È nato in tv dove prometteva soldi, fama e licenziava gli inetti. Ha replicato lo stesso copione in grande. Secondo il fact checking del Washington Post «dice almeno dodici bugie al giorno». « È un dadaista al potere», ha scritto Le Figaro . Ride degli avversari, moltiplicandoli e minacciandoli: «Abbiamo il bottone più grosso!». Accusa la Clinton di satanismo. I messicani di rubare e stuprare, «salvo alcuni che immagino siano brava gente». Stringe la mano al dittatore nordcoreano, usa i dazi per intimidire l' Europa e la Cina.
boris johnson regina elisabetta
Cancella gli accordi sul riscaldamento globale perché "nel Midwest fa un freddo cane". Taglia le tasse ai super ricchi e dà la caccia, casa per casa, ai clandestini poveri. Non ci sarebbe niente da ridere. I sondaggi invece lo incoronano, visto che l' economia non ha smesso di marciare dai tempi di Obama, che Donald ha astutamente spostato fuori dall' inquadratura.
Zelensky, l' ucraino, era uno dei comici più celebri, ora è presidente del Paese. Il dettaglio notevole è che lo è diventato avverando il personaggio che interpretava nella premiata fiction tv "Servo del popolo", la storia di un professore di liceo che diventa presidente. Ha trasformato il successo televisivo in una campagna elettorale e ha vinto con il 73 per cento dei voti.
Alchimia che qui in Italia abbiamo applaudito già tanto tempo fa, quando Berlusconi - ammirato proprio da Trump, da Boris Johnson e da Zelensky - fu capace di trasformare il suo pubblico televisivo in un elettorato. Organizzandogli una crociera di incantamenti dentro al mare mosso della Seconda Repubblica che poteva durare al massimo un anno, ma che grazie ai litigiosi nostromi della Sinistra è durata venti, fino al naufragio dei conti e della decenza.

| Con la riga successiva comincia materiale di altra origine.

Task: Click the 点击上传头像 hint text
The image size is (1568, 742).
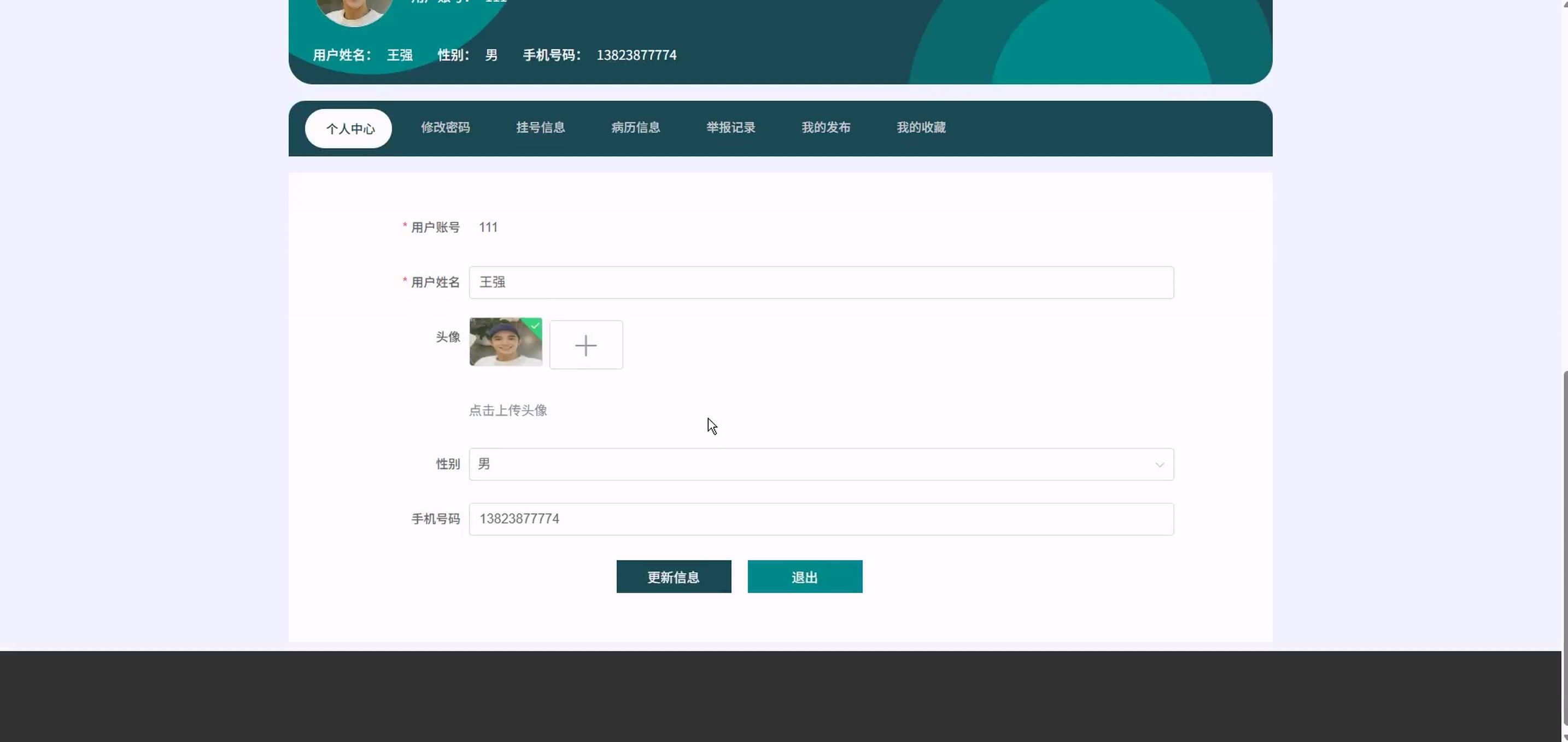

Beppe Grillo ha cominciato spaccando sui palcoscenici i computer, nemici del popolo, prima di adottarli per costruire il Movimento, amico del popolo. E ha irriso i partiti "morti che camminano", prima di conquistare il Palazzo con il proprio che oggi (forse) lo annoia.
Tutte repliche dello stesso soggetto: il candidato inesperto che vince contro l' establishment. Il neofita che capisce e semplifica quello che i politici complicano. L' intruso privato che indossa il rancore pubblico.
E a calcare il nuovo palcoscenico sempre due categorie, "i super ricchi e i clown", come ha sintetizzato Ian Buruma, quando "le burocrazie si dimostrano indifferenti e lontane".
I comici, i performer, gli attori sanno parlare, sanno farci ridere. La loro parola è già il programma. E vedremo quanto il programma ci farà piangere dal ridere, oppure il contrario.